AFP has long supported legislative and regulatory efforts to bring greater legal certainty to over-the-counter (OTC) derivatives markets. We recognize that, given the size of these markets and their importance to the U.S. and global financial systems, legal uncertainty implies systemic risks that could have profound consequences in the event of market turmoil or instability. Furthermore, many of the firms represented by AFP's members depend on OTC derivatives in their risk management activities and consider legal certainty essential to the management of the counterparty risk arising from those transactions.
H.R. 3211, is the product of a long line of industry initiatives designed to bolster the fundamental enforceability in U.S. insolvency proceedings of key contract provisions in most bilateral OTC derivatives documentation. Foremost among these are provisions permitting a non-defaulting party, upon its counterparty's bankruptcy or insolvency, first to trigger the early termination of all outstanding transactions between the parties and then to perform close-out netting and apply any collateral held by the non-defaulting party toward any net amount owed to it.
Set forth below are AFP's observations on some of the additional principal improvements that would result from the enactment of H.R. 3211 in the treatment of OTC derivatives in U.S. insolvency proceedings.
Improved Product Coverage
Uncertainty currently exists as to the product coverage of the threshold term "swap agreement" contained in the U.S. Bankruptcy Code (Code) and the Federal Deposit Insurance Act, as amended by the Financial Institutions Reform, Recovery, and Enforcement Act of 1989. Most interest rate, currency and commodity derivatives are expressly enumerated as falling within the swap agreement definition.
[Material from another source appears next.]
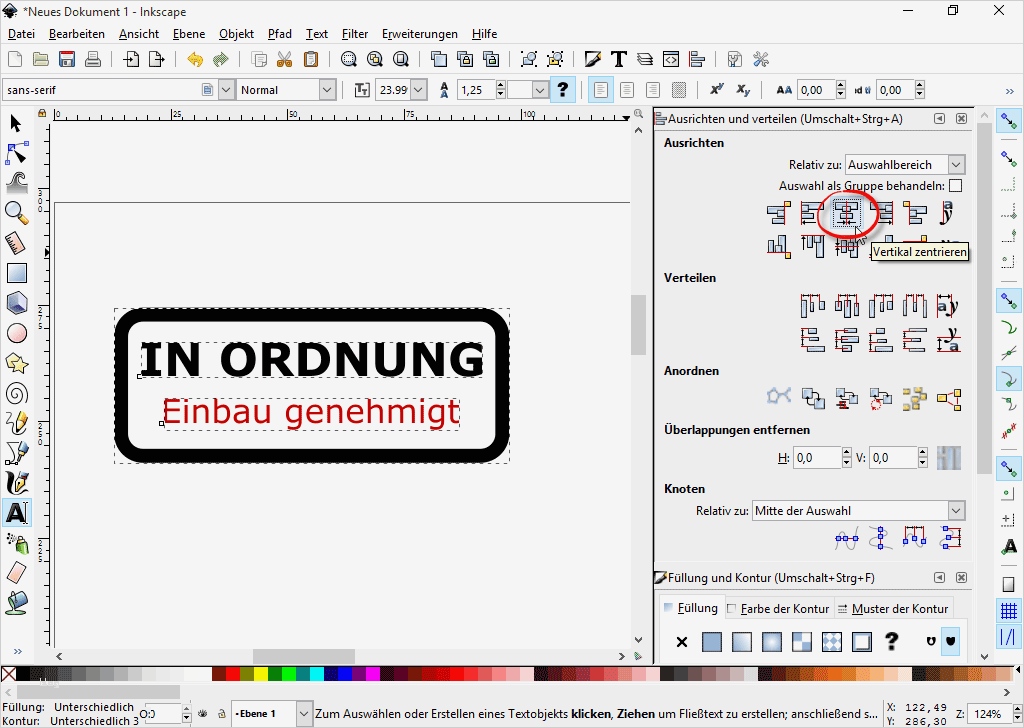Select the Measure tool
Viewport: 1024px width, 728px height.
tap(16, 242)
However, doubts exist about many other types of products that are not enumerated and either are now actively traded in OTC derivatives markets -- such as equity, credit, and weather derivatives -- or may in the future become actively traded. These products will only be treated as swap agreements if they are found to be sufficiently "similar" to the enumerated products. Unfortunately, little legislative or judicial guidance is available as to what might cause a product to be deemed sufficiently similar.
H.R. 3211 reduces much of the uncertainty in the "swap agreement" definition. First, it specifically enumerates several new types of products that have become actively traded in recent years. Second, it endeavors to clarify the types of derivatives that will be deemed sufficiently similar to the enumerated product types; in particular it provides that a transaction must be both "the subject of recurrent dealings in the swaps markets" and:
"a forward, swap, future, or option on one or more rates, currencies, equity securities, or other equity instruments, debt securities or other debt instruments, quantitative measures associated with an occurrence, extent of an occurrence, or contingency associated with a financial, commercial, or economic consequence, or economic or financial indices or measures of economic or financial risk or value".
The proposed bill also reduces uncertainty surrounding the status in bankruptcy of collateral arrangements and other credit support, including guarantees. It does so by expressly including within the swap agreement definition any security agreement or other credit enhancement relating to a covered transaction. Thus, a non-defaulting party may to pursue any rights it may have against collateral or other credit support notwithstanding its counterparty's bankruptcy or insolvency.
Cross-Product Netting
Under current law there is substantial doubt about the enforceability of so-called "cross-product" netting provisions. These provisions—whether contained in a single master agreement or in a separate umbrella agreement that nets transactions under different master agreements—purport to net exposures created under different types of financial products. For example, such a provision might provide for the netting of the net exposure on a group of swaps against the net exposure on a group of securities contracts, repurchase agreements, or commodity contracts.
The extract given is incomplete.